Direktur Jenderal IKMA Kemenperin, Reni Yanita, menyebut pasar Eurasia memiliki prospek besar, terutama sektor furnitur dan kerajinan. Nilai pasar furnitur rumah tangga Rusia pada 2024 mencapai sekitar US$12,8 miliar dan diproyeksikan tumbuh rata-rata 5,4% per tahun hingga 2032.

Kinerja ekspor industri juga menunjukkan tren positif. Nilai ekspor produk kerajinan Indonesia pada 2025 mencapai US$806,63 juta, naik 15,46% dibandingkan tahun sebelumnya. Sementara pada Triwulan I 2026, ekspor kerajinan mencapai US$165,27 juta, meningkat 4,08% secara tahunan.

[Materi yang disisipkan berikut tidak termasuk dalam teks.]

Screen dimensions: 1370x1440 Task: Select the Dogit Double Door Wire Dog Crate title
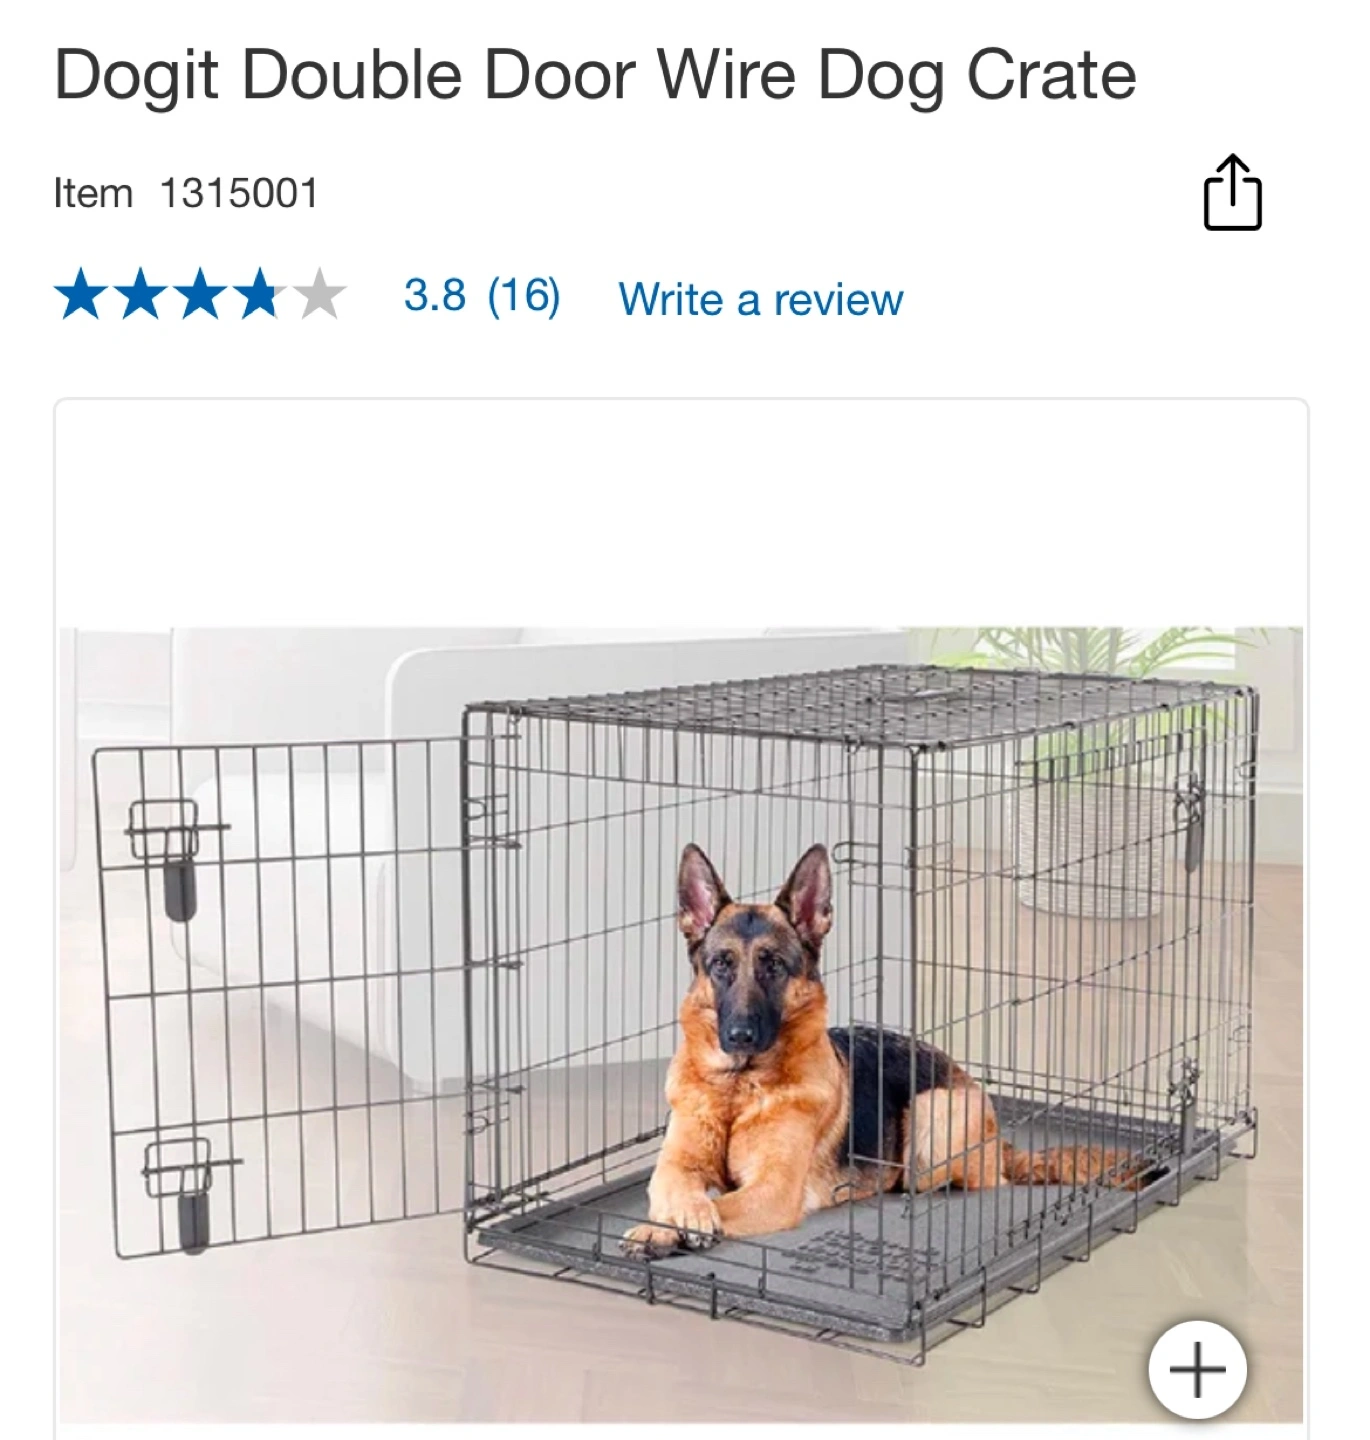pos(595,77)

Di sektor furnitur, nilai ekspor Indonesia sepanjang Januari–Desember 2025 tercatat US$1,84 miliar, dengan Amerika Serikat menyerap 53,3% dari total ekspor.

Pada Triwulan I 2026, ekspor furnitur mencapai US$458,56 juta, turun 12,1% dibandingkan periode yang sama tahun sebelumnya, dengan pangsa pasar Amerika Serikat sebesar 54,97%.

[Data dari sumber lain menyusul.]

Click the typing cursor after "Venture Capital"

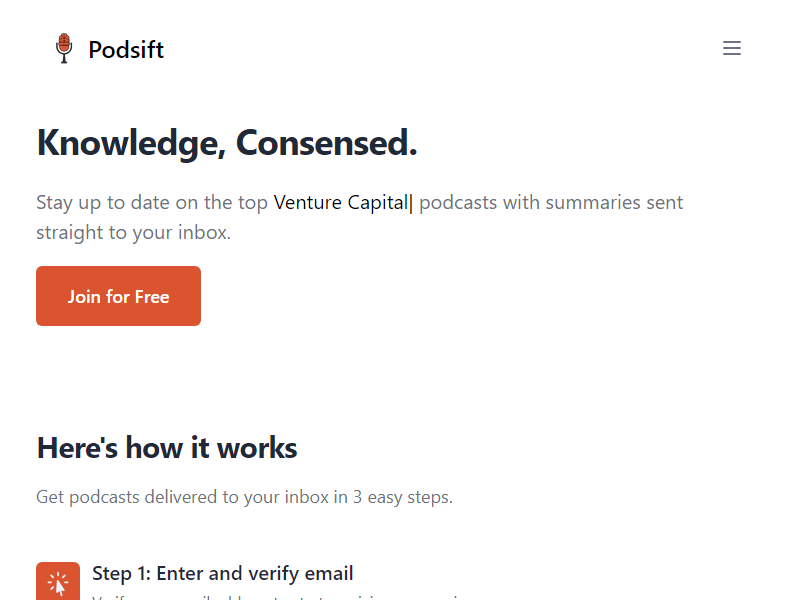coord(411,203)
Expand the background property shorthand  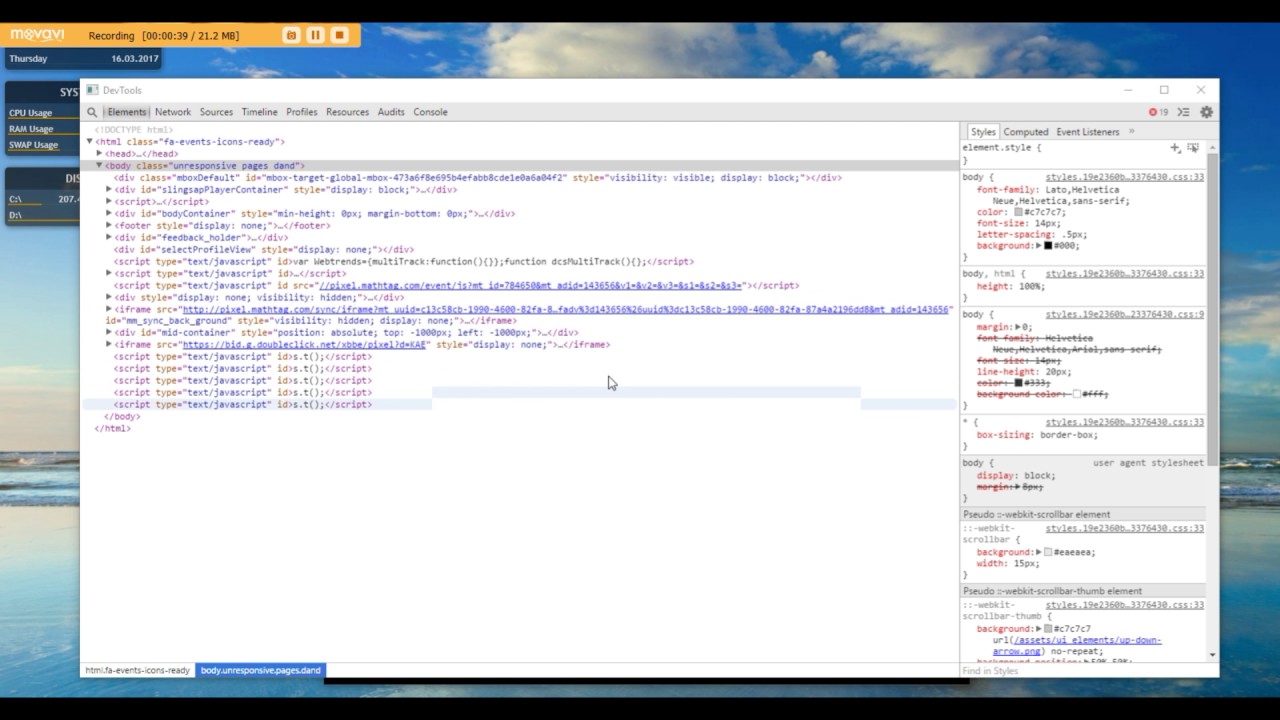point(1039,245)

Enam perusahaan yang mewakili Indonesia dalam pameran tersebut adalah CV Batik Teknologi Indonesia, PT Techno GIS Indonesia, PT Karya Solusi Angkasa, PT Nestra Kottama Indonesia, PT Khadija Kriya Abadi, dan Apikmen Tandangawe Sempurno.

Pemerintah berharap keikutsertaan mereka mampu memperluas akses pasar, meningkatkan ekspor, dan membangun kemitraan industri yang berkelanjutan di kawasan Eurasia.